Selon l'article 13, point b), de la Convention de La Haye du 25 octobre 1980 sur les aspects civils de l'enlèvement international d'enfants, l'autorité judiciaire ou administrative de l'Etat requis n'est pas tenue d'ordonner le retour de l'enfant, lorsque la personne, l'institution ou l'organisme qui s'oppose à son retour établit qu'il existe un risque grave que le retour de l'enfant ne l'expose à un danger physique ou psychique, ou de toute autre manière ne le place dans une situation intolérable. Aux termes de l'article 11, paragraphe 4, du règlement (CE) n° 2201/2003 du Conseil du 27 novembre 2003 relatif à la compétence, la reconnaissance et l'exécution des décisions en matière matrimoniale et en matière de responsabilité parentale, dit « Bruxelles II bis », une juridiction ne peut pas refuser le retour de l'enfant en vertu de l'article 13, point b), de la Convention de La Haye de 1980 s'il est établi que des dispositions adéquates ont été prises pour assurer la protection de l'enfant après son retour.
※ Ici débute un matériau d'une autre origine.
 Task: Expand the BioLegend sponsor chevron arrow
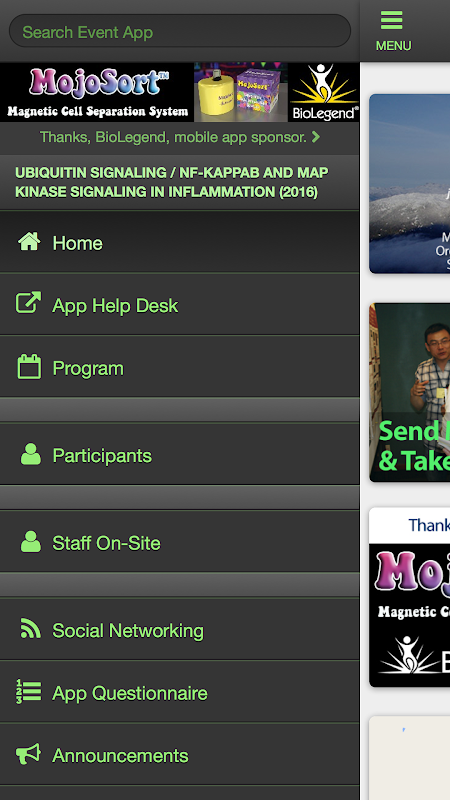316,137
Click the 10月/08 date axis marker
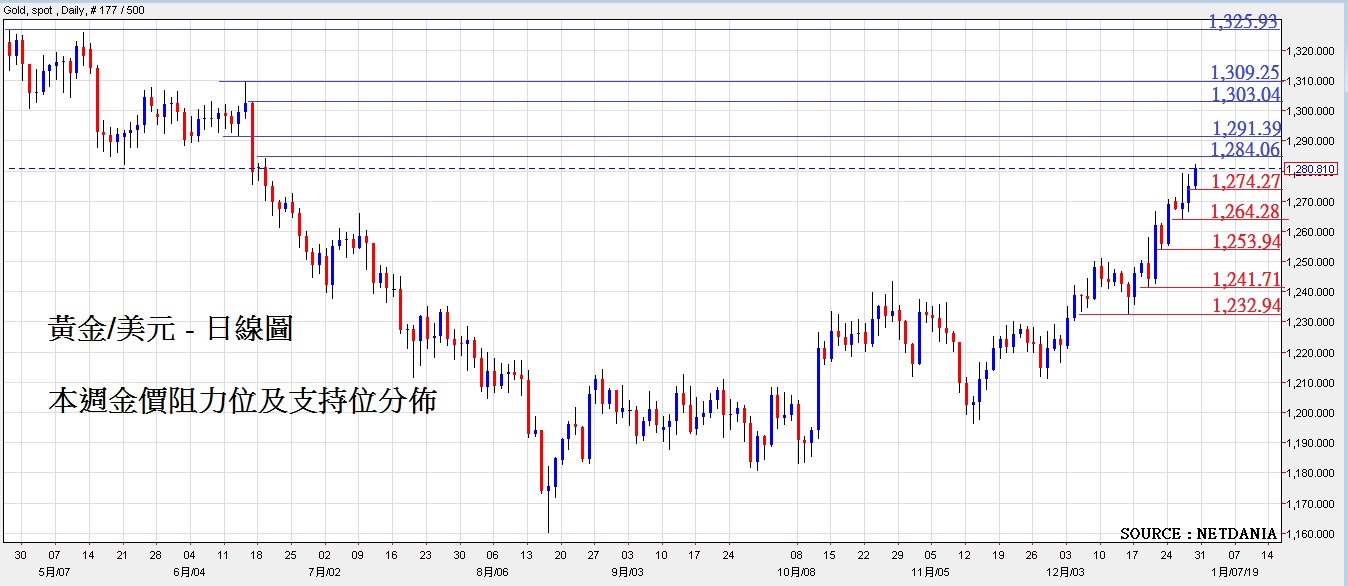This screenshot has height=586, width=1348. (796, 573)
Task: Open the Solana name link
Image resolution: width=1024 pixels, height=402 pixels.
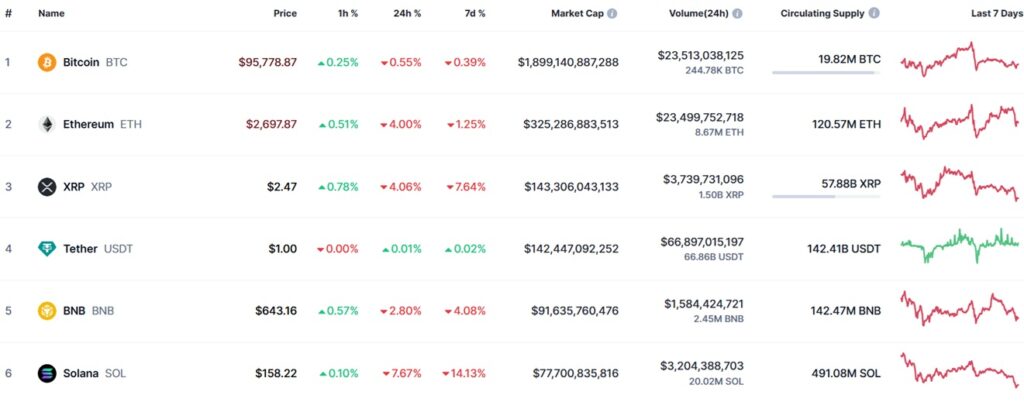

La juridiction qui refuse le retour d'un enfant sur le fondement du premier texte n'est pas tenue de consulter l'autorité centrale de l'Etat d'origine sur le caractère approprié d'éventuelles mesures de protection, au sens du second
CF
COUR DE CASSATION
______________________
Audience publique du 14 octobre 2021
Rejet
M. CHAUVIN, président
Arrêt n° 753 F-B
Pourvoi n° V 21-15.811
Aide juridictionnelle totale en demande Aide juridictionnelle totale en défense
au profit de M. [O]. au profit de Mme [F].
Admission du bureau d'aide juridictionnelle Admission du bureau d'aide juridictionnelle
près la Cour de cassation près la Cour de cassation
en date du 24 février 2021. en date du 4 juin 2021.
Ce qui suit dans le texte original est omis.